Souls Harbor was originally founded in 1989 as a homeless shelter for men in need of housing and food. In 2015, we became a refuge for long-term support.
Souls Harbor is now a transitional community, providing shelter and care for men in recovery. In addition to a safe place to live, we provide food, clothing, educational opportunities, and case management. Residents are responsible for a shared housing expense of $50 per week, half of which is returned to them upon completion through graduation of the program. Each resident is responsible for assisting with grounds maintenance, basic upkeep, gardening, and various tasks around our facilities. We refer to this contribution as “Sweat Equity”; every resident is required to participate.

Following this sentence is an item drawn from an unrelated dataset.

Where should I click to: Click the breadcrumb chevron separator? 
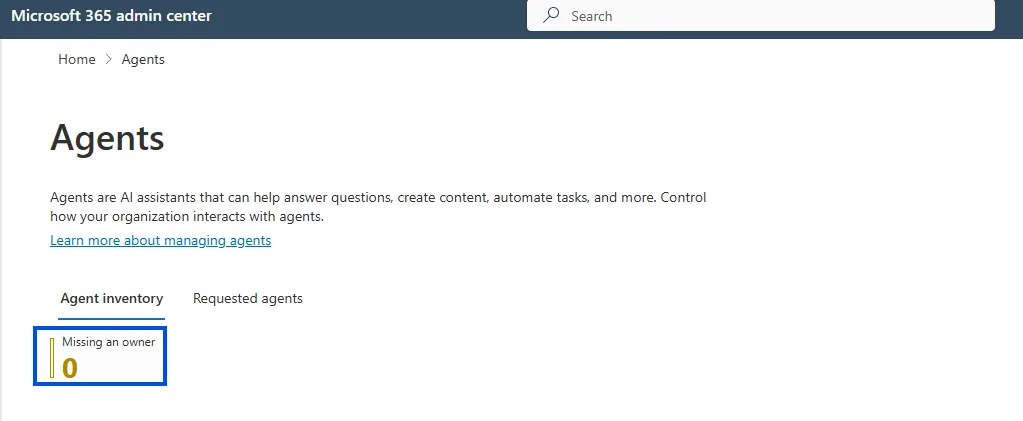point(109,59)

We consider ourselves a safe community, where we give our residents a hand up, not a hand out. In order to gain a true foundation for recovery, our graduates stay at Souls Harbor for four months to one year.

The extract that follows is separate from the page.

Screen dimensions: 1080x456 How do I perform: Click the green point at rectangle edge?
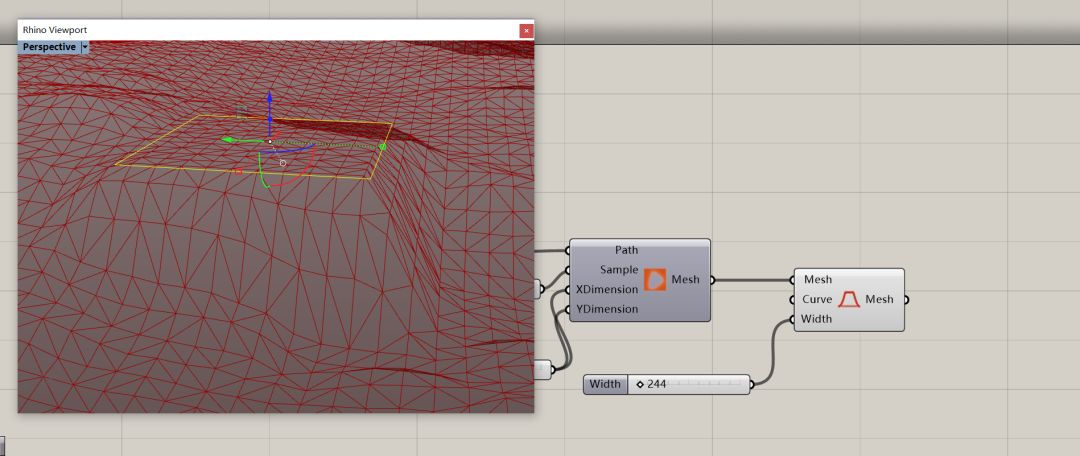[382, 147]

Our primary focus is reaching men who have struggled with homelessness, drug addiction, mental illness and substance abuse through long-term transitional housing.
The Problems We Serve
*Stats provided by: National Alliance to End Homelessness, American Addiction Centers, The Washington Post, Substance Abuse and Mental Health Services Administration, Burning Tree Programs, The Council of State Governments, Volunteers of America, and Sunrise House.
40% of homeless persons report substance abuse.

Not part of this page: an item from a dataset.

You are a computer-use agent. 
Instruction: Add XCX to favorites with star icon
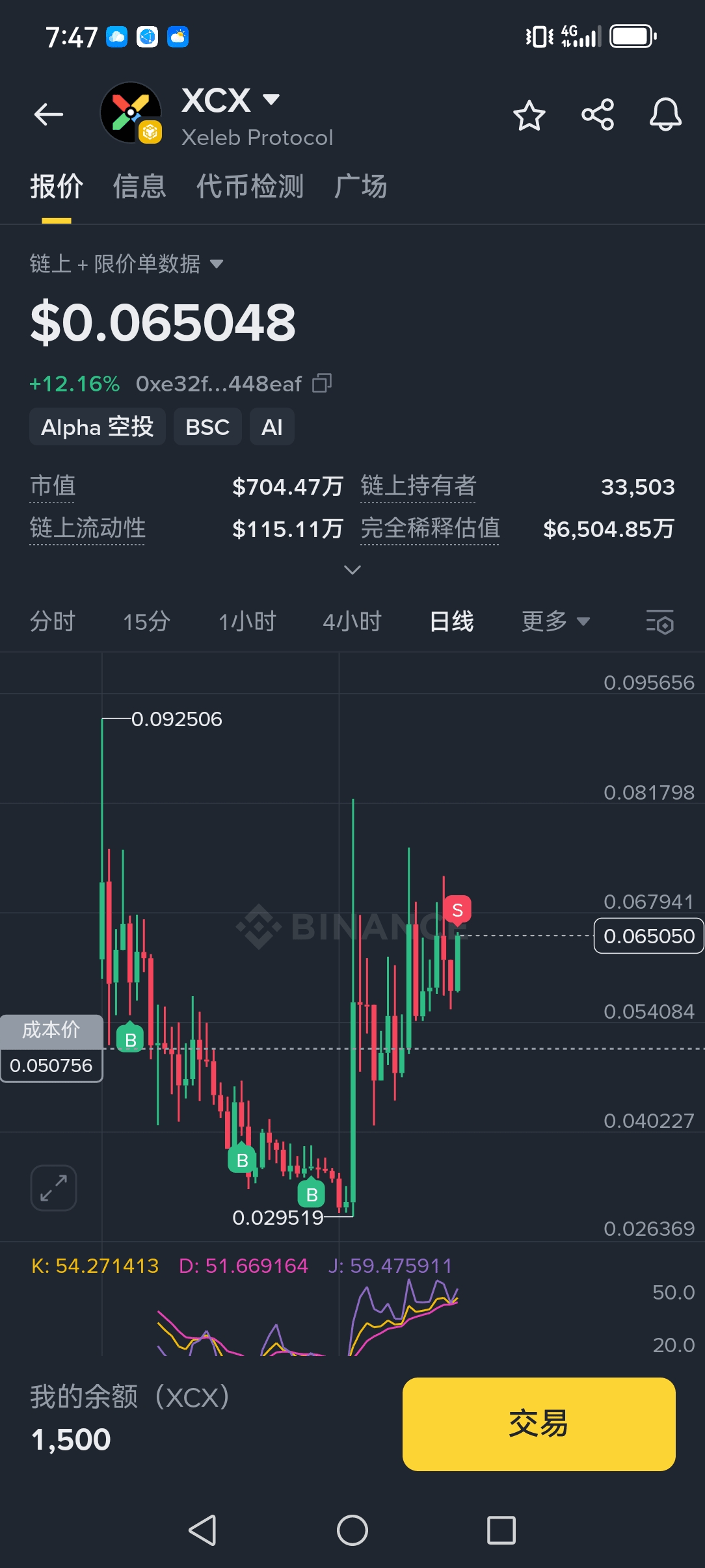pyautogui.click(x=529, y=116)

33% of homeless persons are not receiving substance abuse services.
The relapse rate for substance use disorders is estimated to be between 40% and 60%.
Almost 21 million Americans have at least one addiction, yet only 10% of them receive treatment.
Of the 2.3 million people in American prisons and jails, more than 65% meet the criteria for addiction.
60% of homeless persons are men.
The U.S. Department of Housing and Urban Development (HUD) estimates that over 50 percent of the individuals living in supportive housing programs had either a substance use disorder, a psychiatric disorder, or both.
More than 10% of those coming in and out of prisons and jails are reported to have been homeless in the months before their incarceration, and for those with mental illness, the rates are about 20%.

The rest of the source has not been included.